Escopeta Oil has led the effort to bring a mobile offshore drilling unit into Cook Inlet, the body of water in Southcentral Alaska that lies over part of the Cook Inlet oil and gas basin.
That hunt has mainly been for a jack-up rig, but the company has also looked at mobile platforms and drillships. It even considered a permanent platform because it’s so sure that once its offshore Kitchen prospects are drilled, the next step would be development.
Escopeta entered Alaska in 1993. Currently, the Houston-based independent is in the final stage of permitting to drill its North Alexander gas prospect onshore Cook Inlet in 2008. But its crown jewel is its two, adjacent Kitchen prospects offshore the Kenai Peninsula community of Nikiski. Escopeta President Danny Davis thinks the Kitchen unit could contain one of the inlet’s missing giants, per a 2004 U.S. Department of Energy report on the inlet.
“We think we have a possible total resource of 1.2 billion barrels of oil and 7 trillion cubic feet of gas,” Davis said.

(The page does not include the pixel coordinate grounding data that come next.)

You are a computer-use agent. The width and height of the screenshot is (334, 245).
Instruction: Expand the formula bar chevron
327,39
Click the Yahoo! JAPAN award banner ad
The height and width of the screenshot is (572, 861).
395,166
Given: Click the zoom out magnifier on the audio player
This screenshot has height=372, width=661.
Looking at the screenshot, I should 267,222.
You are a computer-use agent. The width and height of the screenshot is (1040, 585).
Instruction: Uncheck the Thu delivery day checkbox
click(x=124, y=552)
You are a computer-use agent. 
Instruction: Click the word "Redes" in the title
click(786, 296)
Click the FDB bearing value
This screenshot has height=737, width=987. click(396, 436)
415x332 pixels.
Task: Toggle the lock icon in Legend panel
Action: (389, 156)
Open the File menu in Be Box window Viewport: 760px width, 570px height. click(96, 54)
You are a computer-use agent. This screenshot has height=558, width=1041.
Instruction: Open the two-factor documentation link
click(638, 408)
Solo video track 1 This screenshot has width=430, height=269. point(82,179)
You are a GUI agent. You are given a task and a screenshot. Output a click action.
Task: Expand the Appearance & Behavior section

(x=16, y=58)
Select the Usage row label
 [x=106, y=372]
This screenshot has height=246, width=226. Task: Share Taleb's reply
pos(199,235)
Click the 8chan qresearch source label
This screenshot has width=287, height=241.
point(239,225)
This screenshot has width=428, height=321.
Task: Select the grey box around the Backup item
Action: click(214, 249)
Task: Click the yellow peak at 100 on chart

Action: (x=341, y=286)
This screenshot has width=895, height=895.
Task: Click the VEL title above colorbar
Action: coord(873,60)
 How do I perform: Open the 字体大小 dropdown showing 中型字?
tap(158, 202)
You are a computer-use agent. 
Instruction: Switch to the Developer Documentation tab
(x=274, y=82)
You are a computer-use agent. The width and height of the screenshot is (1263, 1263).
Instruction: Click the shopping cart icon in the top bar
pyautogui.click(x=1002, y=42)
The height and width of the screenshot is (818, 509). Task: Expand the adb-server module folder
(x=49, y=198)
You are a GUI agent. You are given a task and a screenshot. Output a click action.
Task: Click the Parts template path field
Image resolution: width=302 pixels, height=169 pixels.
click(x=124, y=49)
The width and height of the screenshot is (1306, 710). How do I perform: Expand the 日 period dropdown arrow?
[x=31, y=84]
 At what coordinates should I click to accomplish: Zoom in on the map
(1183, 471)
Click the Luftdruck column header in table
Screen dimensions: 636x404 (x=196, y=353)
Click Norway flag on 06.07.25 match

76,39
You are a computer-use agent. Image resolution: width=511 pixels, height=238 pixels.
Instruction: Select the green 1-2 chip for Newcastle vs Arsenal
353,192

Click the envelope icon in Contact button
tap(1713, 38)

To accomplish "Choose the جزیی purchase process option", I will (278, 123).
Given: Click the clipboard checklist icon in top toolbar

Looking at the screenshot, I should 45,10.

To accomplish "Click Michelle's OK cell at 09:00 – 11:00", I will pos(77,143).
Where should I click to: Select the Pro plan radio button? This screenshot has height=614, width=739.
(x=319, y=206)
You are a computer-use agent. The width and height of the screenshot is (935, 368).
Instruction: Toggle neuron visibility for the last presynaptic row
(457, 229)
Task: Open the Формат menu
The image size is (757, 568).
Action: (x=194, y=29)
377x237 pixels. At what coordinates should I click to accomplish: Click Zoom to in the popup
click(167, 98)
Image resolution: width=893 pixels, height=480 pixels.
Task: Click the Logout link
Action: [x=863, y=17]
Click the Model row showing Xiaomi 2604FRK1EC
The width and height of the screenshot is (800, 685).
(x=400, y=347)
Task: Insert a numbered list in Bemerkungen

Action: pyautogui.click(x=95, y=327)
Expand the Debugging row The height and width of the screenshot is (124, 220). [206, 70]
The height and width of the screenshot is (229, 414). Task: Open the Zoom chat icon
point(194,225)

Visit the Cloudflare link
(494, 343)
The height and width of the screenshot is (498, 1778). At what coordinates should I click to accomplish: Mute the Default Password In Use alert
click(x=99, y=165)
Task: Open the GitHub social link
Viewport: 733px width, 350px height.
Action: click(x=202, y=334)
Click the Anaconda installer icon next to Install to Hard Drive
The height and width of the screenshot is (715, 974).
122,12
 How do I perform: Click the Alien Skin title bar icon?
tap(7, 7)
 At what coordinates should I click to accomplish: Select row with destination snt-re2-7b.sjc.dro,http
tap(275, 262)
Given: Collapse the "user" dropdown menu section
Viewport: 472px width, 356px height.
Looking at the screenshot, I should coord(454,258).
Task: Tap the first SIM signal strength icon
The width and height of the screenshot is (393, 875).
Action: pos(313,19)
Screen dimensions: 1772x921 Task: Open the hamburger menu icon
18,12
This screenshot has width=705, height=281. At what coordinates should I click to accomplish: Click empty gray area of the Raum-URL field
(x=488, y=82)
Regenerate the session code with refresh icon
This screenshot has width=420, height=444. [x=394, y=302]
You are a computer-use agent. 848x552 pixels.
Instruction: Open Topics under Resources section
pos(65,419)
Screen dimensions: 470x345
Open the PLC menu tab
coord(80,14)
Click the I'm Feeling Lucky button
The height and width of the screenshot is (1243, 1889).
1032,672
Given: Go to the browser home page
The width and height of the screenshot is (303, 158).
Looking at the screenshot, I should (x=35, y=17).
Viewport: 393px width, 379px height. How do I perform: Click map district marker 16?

He said his company’s East Kitchen prospect is in the same anticlinal structure as Forest Oil’s (now Pacific Energy Resources’) Corsair prospect and Renaissance Alaska’s Northern Lights prospect. Davis said all three prospects, which are separated by faults, hold great promise. That same anticlinal structure also hosts the producing North Cook Inlet gas field.
Renaissance signed dealRenaissance — and previous owners of Northern Lights — is the other company that has been working to get a mobile offshore drilling unit of some kind into Cook Inlet. Leading that effort has been company executive Mark Landt.
And it’s no wonder: The Northern Lights prospect contains an oil accumulation proven from earlier drilling and thought to contain in the neighborhood of 240 million barrels of oil.
Both Landt and Davis have said they would like to work with each other and other companies to form a consortium to bring a jack-up to Cook Inlet, but each effort to form a consortium has been thwarted — largely because they were a couple of wells short of justifying the expense of a jack-up. One significant player that would not commit to a jack-up was Forest Oil, which at the time had Corsair and other offshore prospects.
But since Pacific Energy took over Forest’s Alaska assets in August 2007, it has been actively trying to get a jack-up to Alaska (see story on page 13).
Both Escopeta and Renaissance are moving forward with permitting their prospects.
Landt told Petroleum News in October 2007 that Renaissance has contracted with Entrix “for permitting and environmental services to submit plans of operations” for the following wells: Northern Lights No. 1, Northern Lights No. 2, Northwest Cook Inlet No. 1 and North Middle Ground Shoal No. 1.
The company has a little insurance, though, if Pacific Energy doesn’t buy a jack-up. Renaissance has “entered into a Letter of Intent with GlobalSantaFe for the High Island VIII Jack-up rig,” Landt said.
All three companies stand to lose leases if they are unable to get their Kitchen Northern Lights and Corsair prospects drilled soon.